> _Problem to solve_:
Every line holding the string "agent" should be copied from the listing.
=== Section Start ===
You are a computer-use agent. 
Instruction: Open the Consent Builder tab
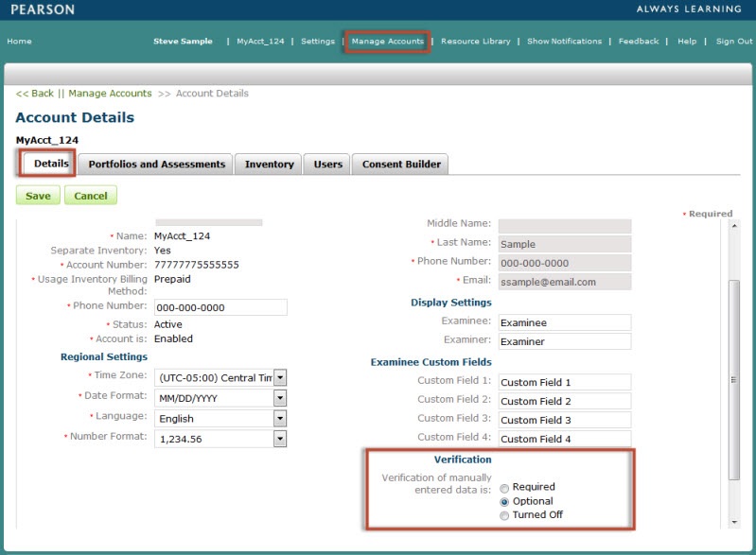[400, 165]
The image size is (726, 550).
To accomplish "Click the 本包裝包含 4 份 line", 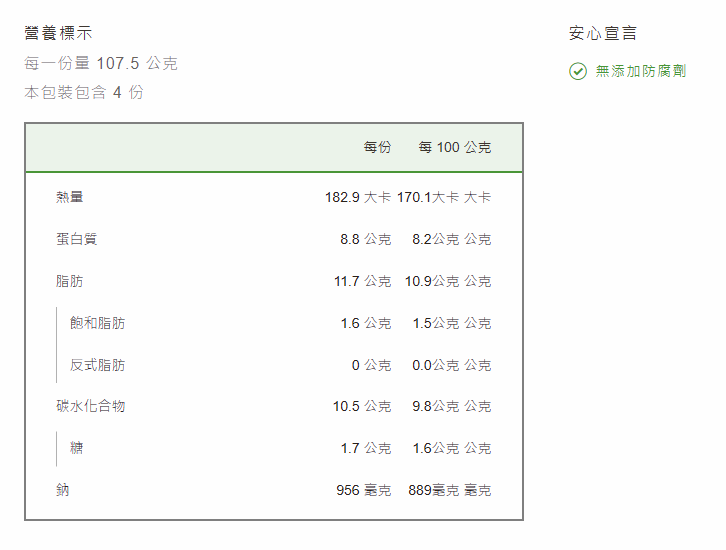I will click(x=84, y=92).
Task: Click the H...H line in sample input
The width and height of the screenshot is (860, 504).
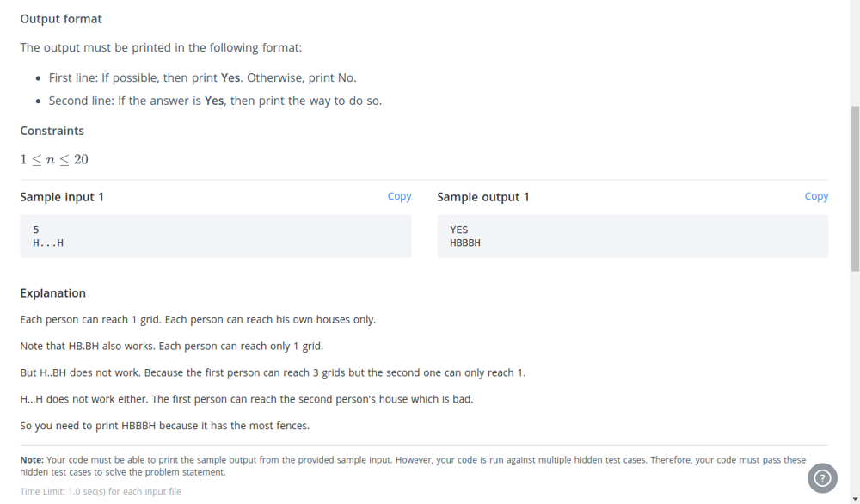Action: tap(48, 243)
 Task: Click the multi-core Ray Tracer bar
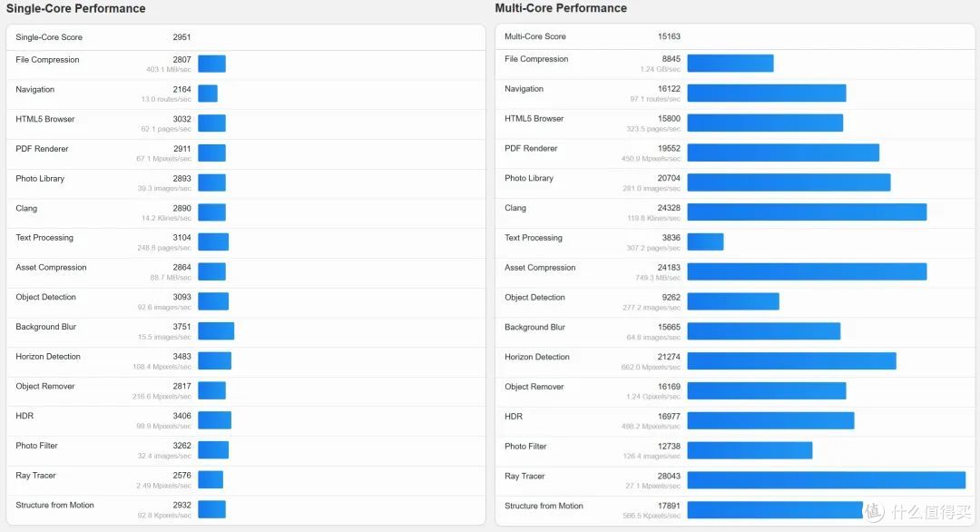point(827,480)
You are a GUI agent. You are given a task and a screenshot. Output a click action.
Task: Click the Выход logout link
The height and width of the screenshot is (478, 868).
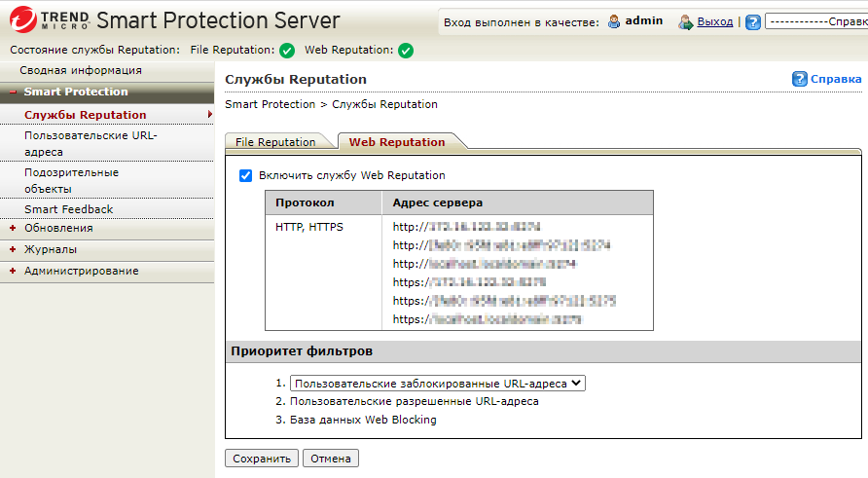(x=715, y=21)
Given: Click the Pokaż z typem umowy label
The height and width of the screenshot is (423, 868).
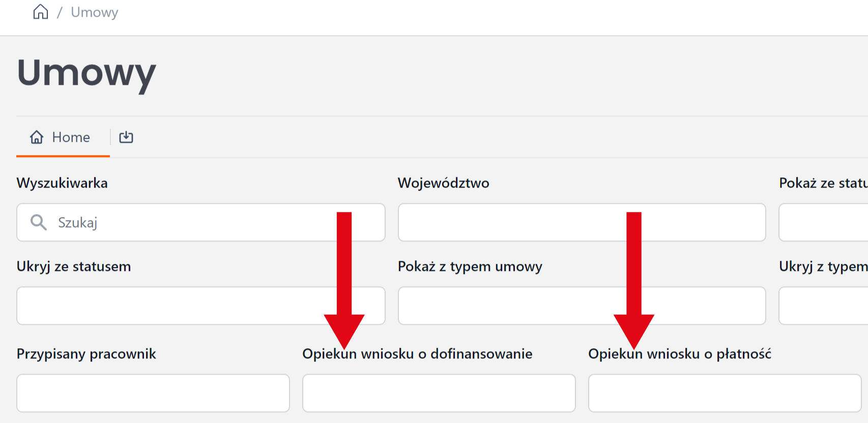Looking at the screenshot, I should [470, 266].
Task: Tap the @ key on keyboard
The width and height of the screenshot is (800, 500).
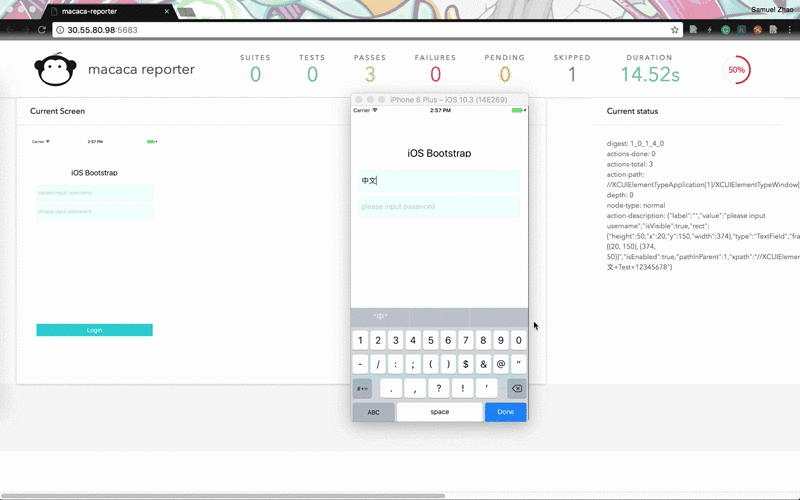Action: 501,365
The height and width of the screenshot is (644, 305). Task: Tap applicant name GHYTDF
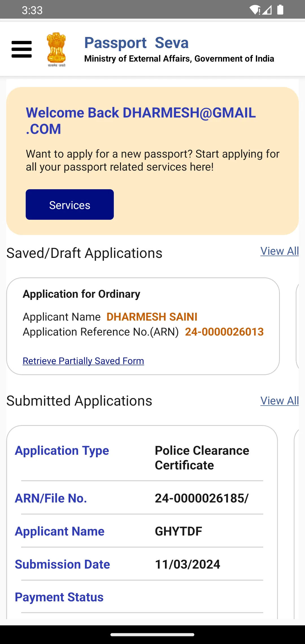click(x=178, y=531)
=== Section End ===
=== Section Start ===
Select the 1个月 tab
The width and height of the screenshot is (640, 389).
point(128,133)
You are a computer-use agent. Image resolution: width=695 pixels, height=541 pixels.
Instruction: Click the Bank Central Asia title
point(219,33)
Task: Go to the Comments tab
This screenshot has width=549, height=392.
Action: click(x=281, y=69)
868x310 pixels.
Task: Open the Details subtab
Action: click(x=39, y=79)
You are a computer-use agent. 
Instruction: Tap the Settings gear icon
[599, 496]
=== Section End ===
> _Exercise answer_:
You are a computer-use agent. 
You are a GUI agent. You are given a task and a screenshot. Output a click action.
You are a computer-use agent. Image resolution: width=695 pixels, height=541 pixels.
You are a computer-use agent. 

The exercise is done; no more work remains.